The defendant’s remaining claims as to double jeopardy are without merit. The defendant has failed to demonstrate that Nobre’s testimony was either distorted or reckless in the first two trials.

Because we conclude that the conviction must be reversed, we need not address the issues of ineffective assistance of counsel and prosecutorial vouching in the closing argument. See Commonwealth v. Trowbridge, 419 Mass. at 762 n.7.

Judgment reversed.

Verdict set aside.

A pseudonym.

A SAIN interview, observed by representatives from several authorities (i.e., Department of Social Services, police department, etc.) behind a one-way mirror, spares a child complainant from undergoing repeated questioning regarding sensitive matters related to ascertaining whether sexual abuse has occurred.

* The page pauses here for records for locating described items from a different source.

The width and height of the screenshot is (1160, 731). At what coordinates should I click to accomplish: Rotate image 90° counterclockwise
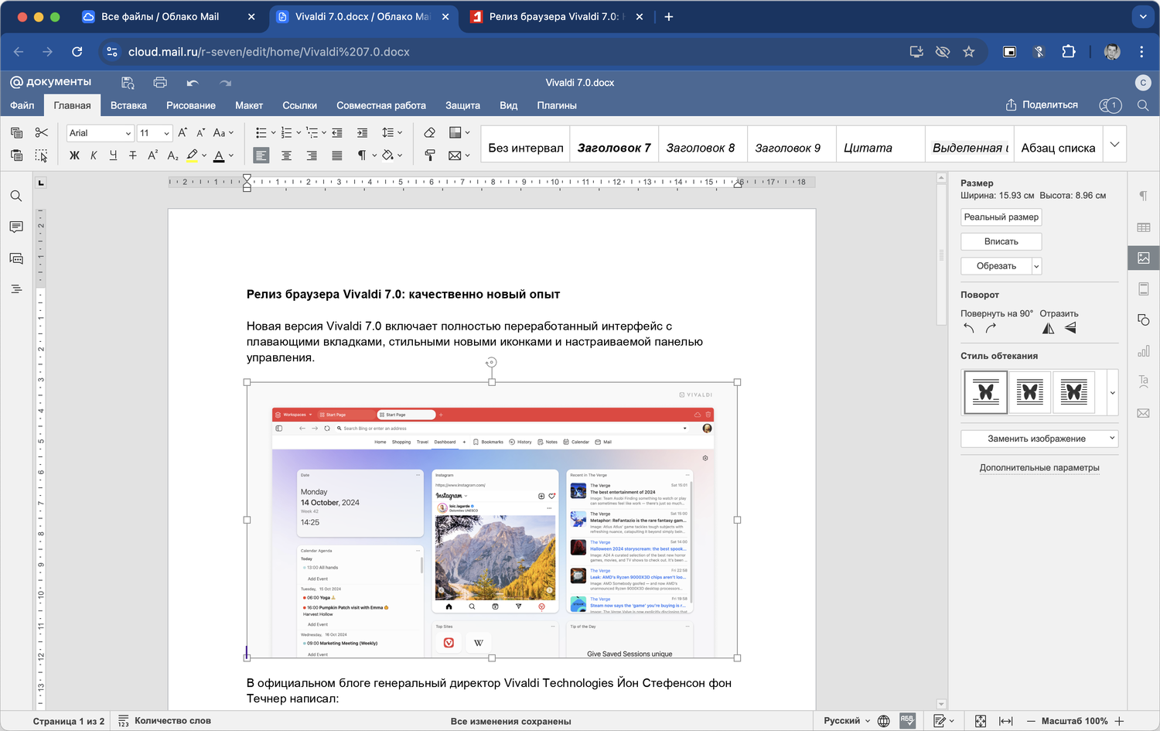pos(969,329)
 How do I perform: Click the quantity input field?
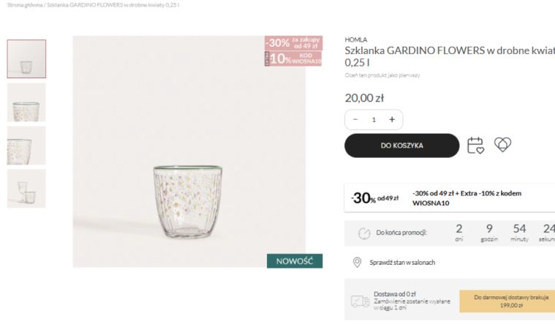pos(374,119)
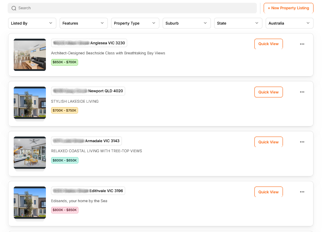Open ellipsis menu for Armadale listing
This screenshot has height=232, width=322.
[302, 142]
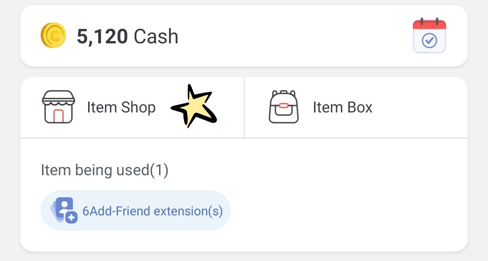Screen dimensions: 488x261
Task: Select the Item Shop label
Action: (121, 107)
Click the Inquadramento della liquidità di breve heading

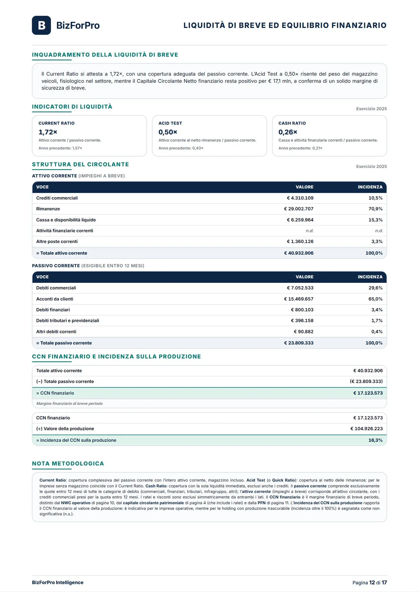click(x=105, y=55)
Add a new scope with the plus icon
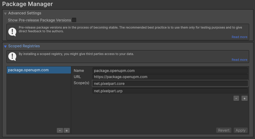This screenshot has height=139, width=255. pyautogui.click(x=244, y=98)
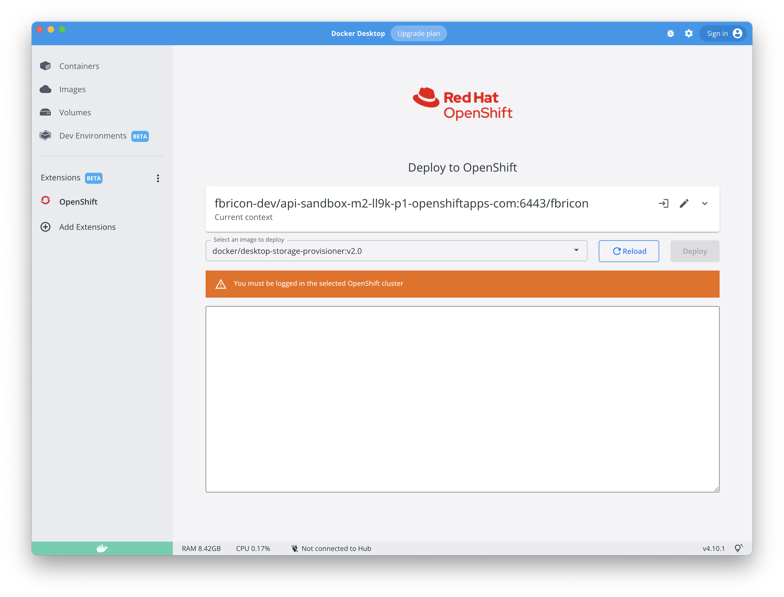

This assumes that the last event occurred in August, 1991.

While there was no specific request from defense counsel that such instructions be given as to these two witnesses, we are not persuaded by the Commonwealth’s argument that defense counsel’s failure to request them was a tactical decision.

Nobre’s testimony continued on the next day of trial. No fresh complaint instruction was given that day prior to the resumption of her testimony.

The instruction included the following statement: “[Johnj’s out-of-court statements to this witness Ms. Nobre both on the 16th of December, 1992, as to which the witness has given testimony, and to this witness on the 17th of December with respect to the videotape recording, those out-of-court statements by [John] to this witness reporting that [John] was sexually assaulted cannot he considered by you the jury unless you first determine that [John’s] statements were reasonably prompt in light of all the circumstances.”

Moreover, the record suggests that the jurors’ attention was not given over to the judge at the time he gave these instructions. The transcript of the videotape had been distributed and the jurors had begun to read it. Consequently, the judge had to ask for their attention twice during his instruction.